President Vladimir Putin — his government wary of devastating sanctions threatened by Washington and its European allies — has so far refrained from recognising the legitimacy of the rebel republics.

But Putin rejects the legitimacy of the pro-Western team that toppled a Moscow-backed president in February on the back of a massive wave of street protests.

And he has given only the most grudging backing for an election that is all but certain to bring a pro-Western president to power who will seek to fold the nation of 46 million more fully into Europe and break for good its historic dependence on Russia.

“What is important is not the election itself,” Putin said Thursday during a visit to China.

“What is important is that [Kiev] repairs relations with the regions so that people start feeling like full-fledged citizens again,” he said.

US Vice President Joe Biden warned Putin that Russia’s economy — already approaching recession — would suffer immediate consequences should Russia be judged to have interfered in the vote.

“If Russia undermines these elections on Sunday, we must remain resolute in imposing greater costs,” Biden told reporters in Bucharest on Wednesday.

Ukraine’s interior ministry said it is mobilising more than 55,000 police and 20,000 volunteers to ensure that Sunday’s presidential ballot goes off smoothly, despite fears it will be difficult to organise in the east.

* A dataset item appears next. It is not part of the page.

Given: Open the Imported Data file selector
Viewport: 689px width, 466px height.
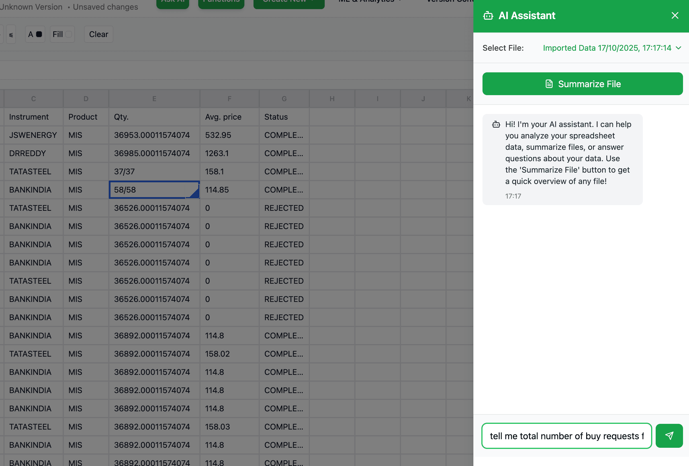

Rebel leaders have vowed to disrupt the vote in Donetsk and Lugansk, the heartland of Ukraine’s Soviet-era industrial rust belt that churns out more than 15 per cent of the country’s economic output.

Armed separatists on Thursday seized four coal mines in the Lugansk region, and demanded that its workers supply them with explosives, the Ukrainian energy ministry said.

Earlier Thursday, the self-proclaimed leader of Lugansk Valery Bolotov proclaimed martial law and called for Putin to send peacekeeping forces that could help avert a “humanitarian catastrophe”.

Sunday’s poll pits the overwhelming favourite Petro Poroshenko — a 48-year-old confectioner whose chocolate factories have been shuttered in Russia on dubious health and safety grounds — against nearly 20 challengers including the divisive nationalist ex-premier Yulia Tymoshenko.